- Exercise: Where the line containing "You are a computer-use" appears below, begin there and reproduce each line exactly through the last one, omitting pictures.

Stored records
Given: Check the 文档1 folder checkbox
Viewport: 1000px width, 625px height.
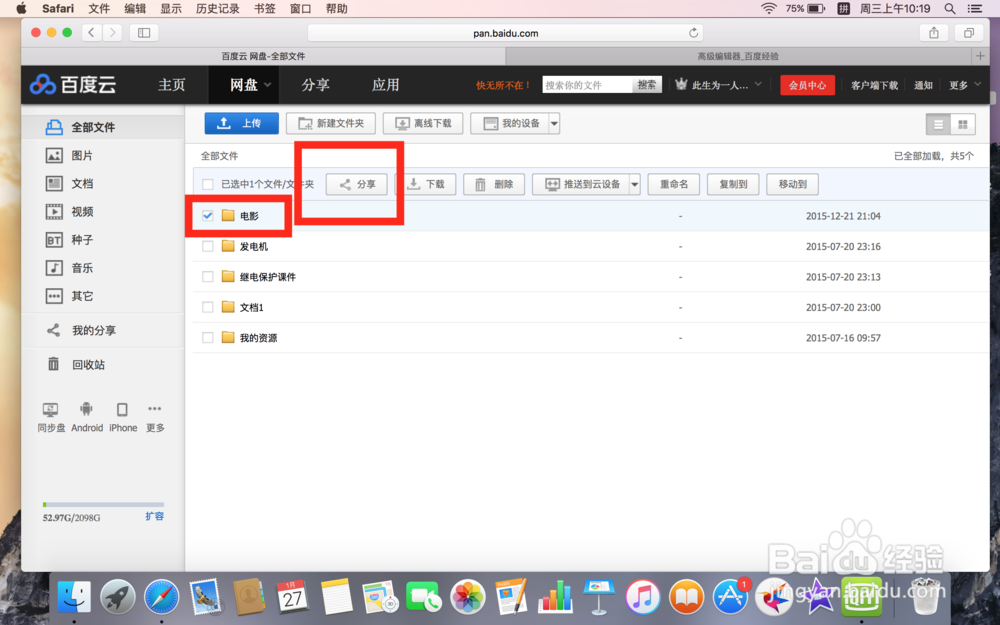Looking at the screenshot, I should [x=206, y=307].
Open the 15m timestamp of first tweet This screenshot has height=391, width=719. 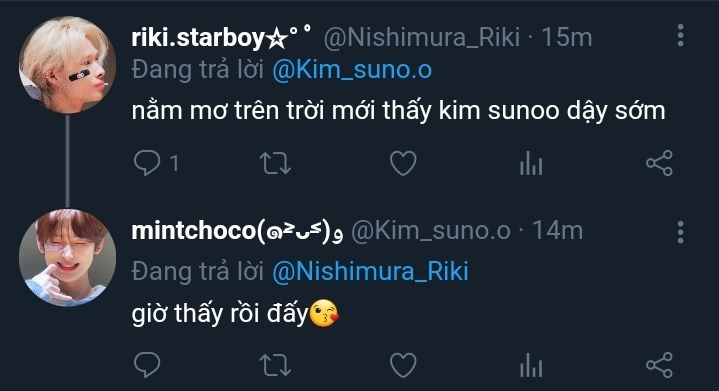point(567,37)
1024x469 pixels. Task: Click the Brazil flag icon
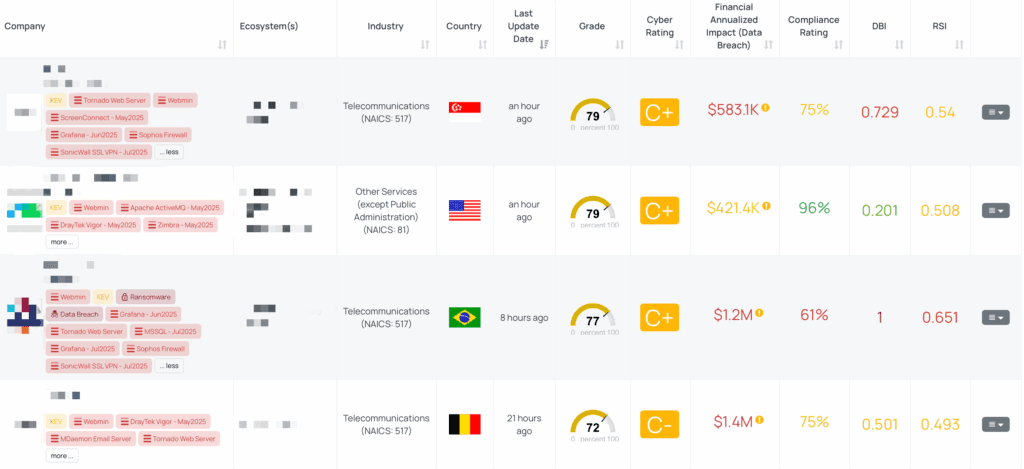click(x=465, y=317)
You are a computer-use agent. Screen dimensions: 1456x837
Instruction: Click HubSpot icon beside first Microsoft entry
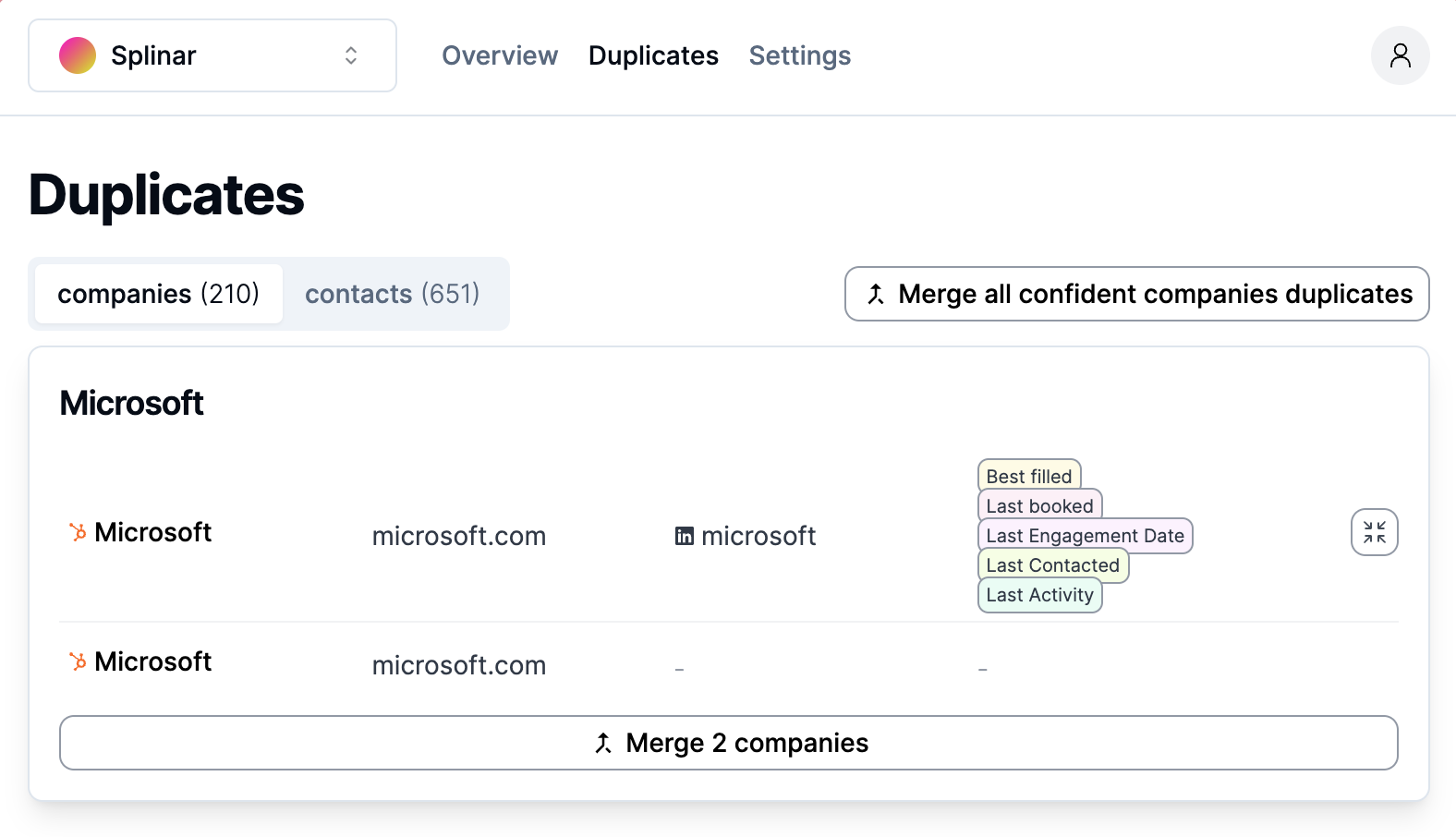click(x=79, y=532)
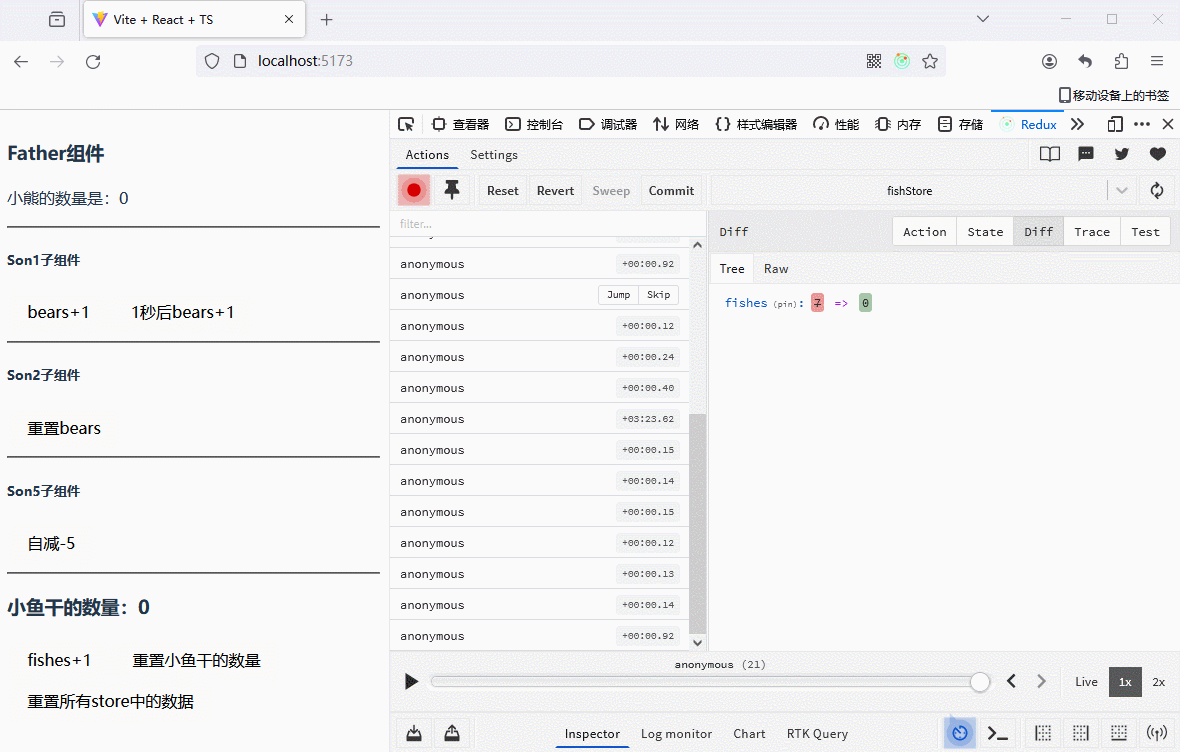The width and height of the screenshot is (1180, 752).
Task: Click the pin (lock changes) icon
Action: [452, 190]
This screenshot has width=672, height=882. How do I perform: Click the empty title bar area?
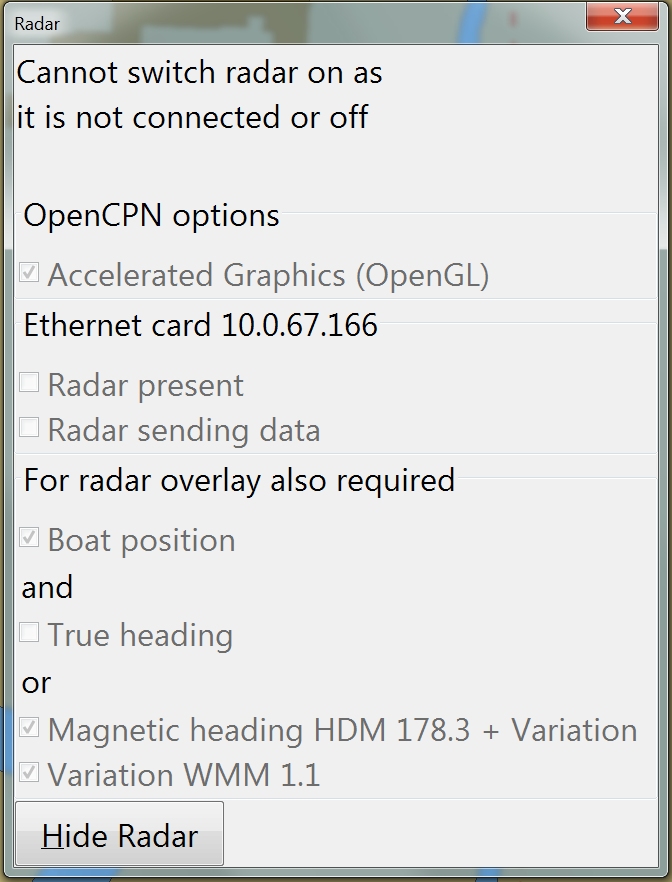click(x=321, y=22)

- Answer space:
You are a computer-use agent. Screen dimensions: 1456x837
Instruction: Click HubSpot icon beside first Microsoft entry
click(x=79, y=532)
The width and height of the screenshot is (1180, 752).
Task: Click the pin (lock changes) icon
Action: [452, 190]
This screenshot has width=672, height=882. How do I perform: Click the empty title bar area?
click(x=321, y=22)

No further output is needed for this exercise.